Problem requirements >>
Repeat all of the data word for word so that only the pictures are missing from the copy.
[Input data]
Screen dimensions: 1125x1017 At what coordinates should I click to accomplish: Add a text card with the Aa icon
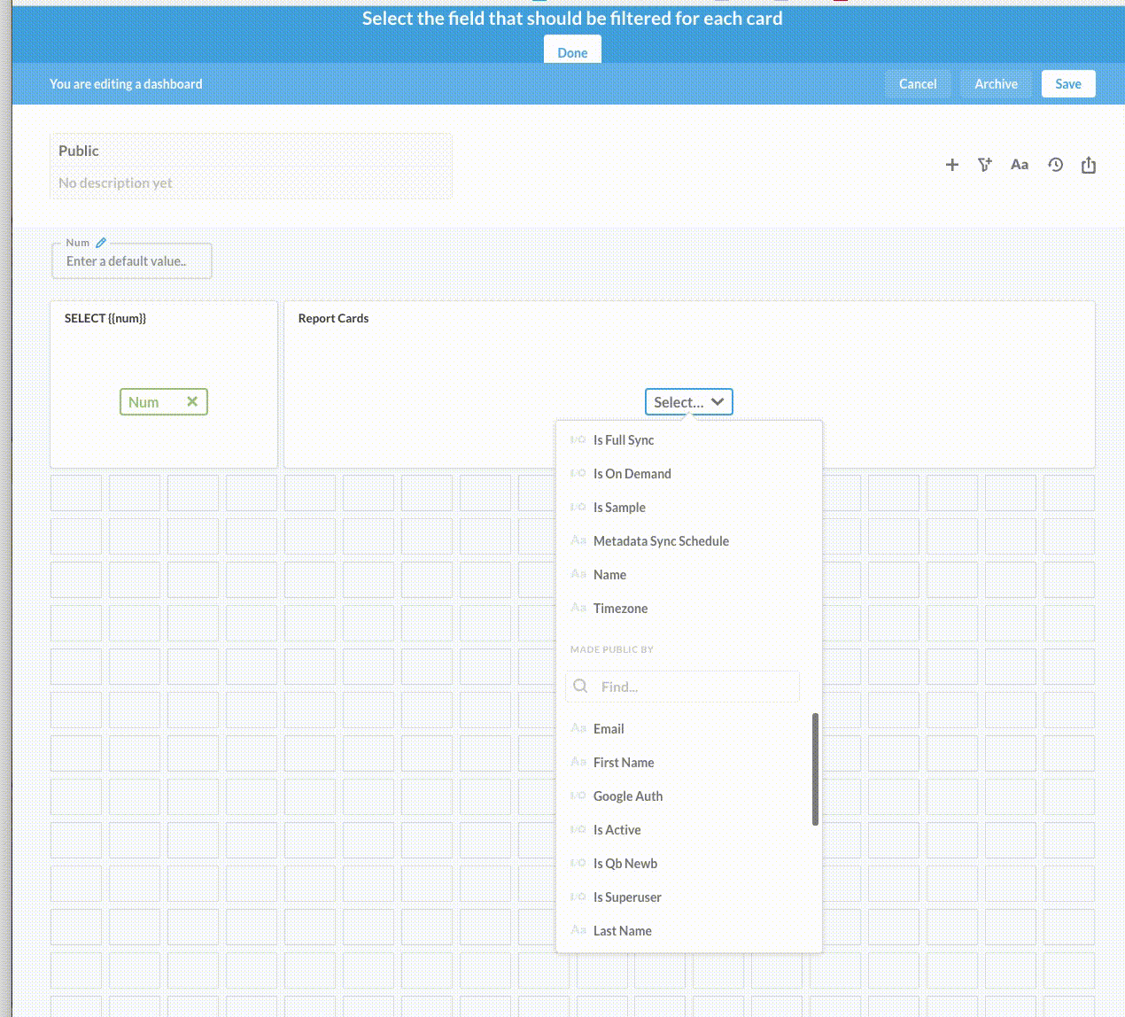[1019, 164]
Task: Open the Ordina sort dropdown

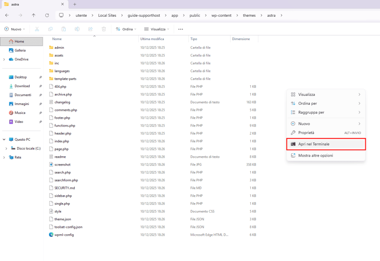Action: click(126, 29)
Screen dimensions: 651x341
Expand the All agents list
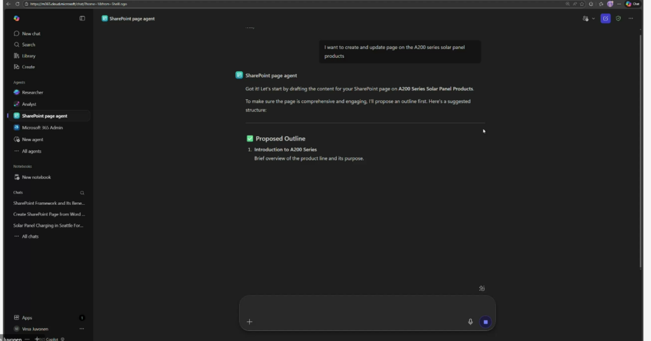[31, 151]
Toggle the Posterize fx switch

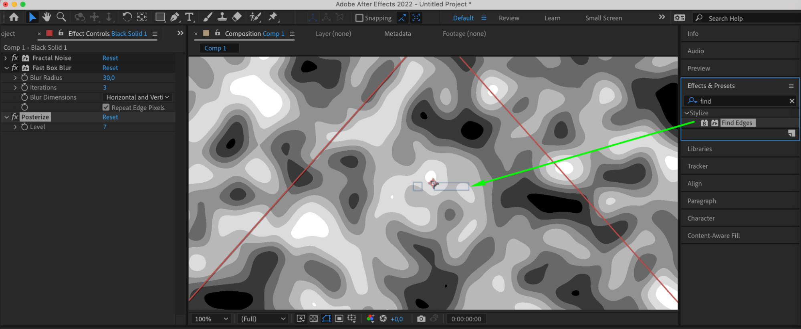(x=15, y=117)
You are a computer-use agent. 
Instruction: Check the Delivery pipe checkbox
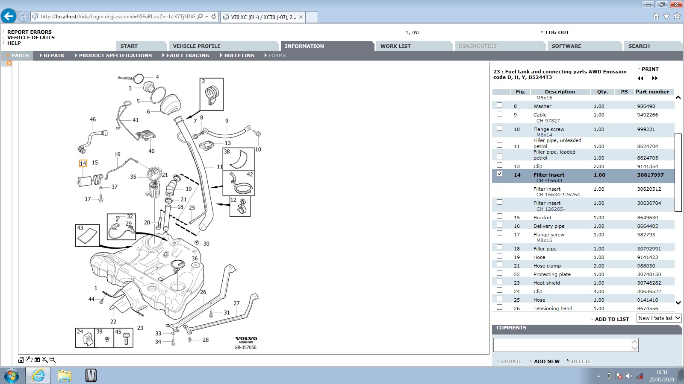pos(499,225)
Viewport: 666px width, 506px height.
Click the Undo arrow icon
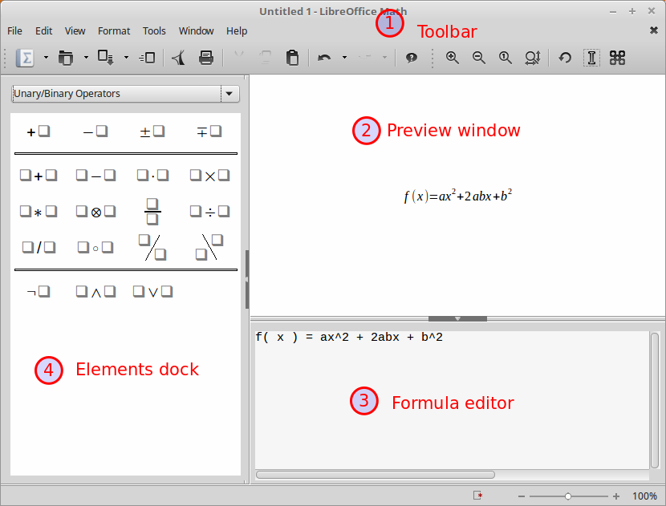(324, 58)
[/Input data]
Answer space >>
Screen dimensions: 1125x1017 At what coordinates should I click to accomplish: Add a text card with the Aa icon
[1019, 164]
Task: Open the Ordina sort dropdown

Action: click(126, 29)
Screen dimensions: 651x341
Expand the All agents list
[31, 151]
Toggle the Posterize fx switch

(x=15, y=117)
You are a computer-use agent. 
Instruction: Check the Delivery pipe checkbox
pos(499,225)
Viewport: 666px width, 506px height.
Click the Undo arrow icon
(324, 58)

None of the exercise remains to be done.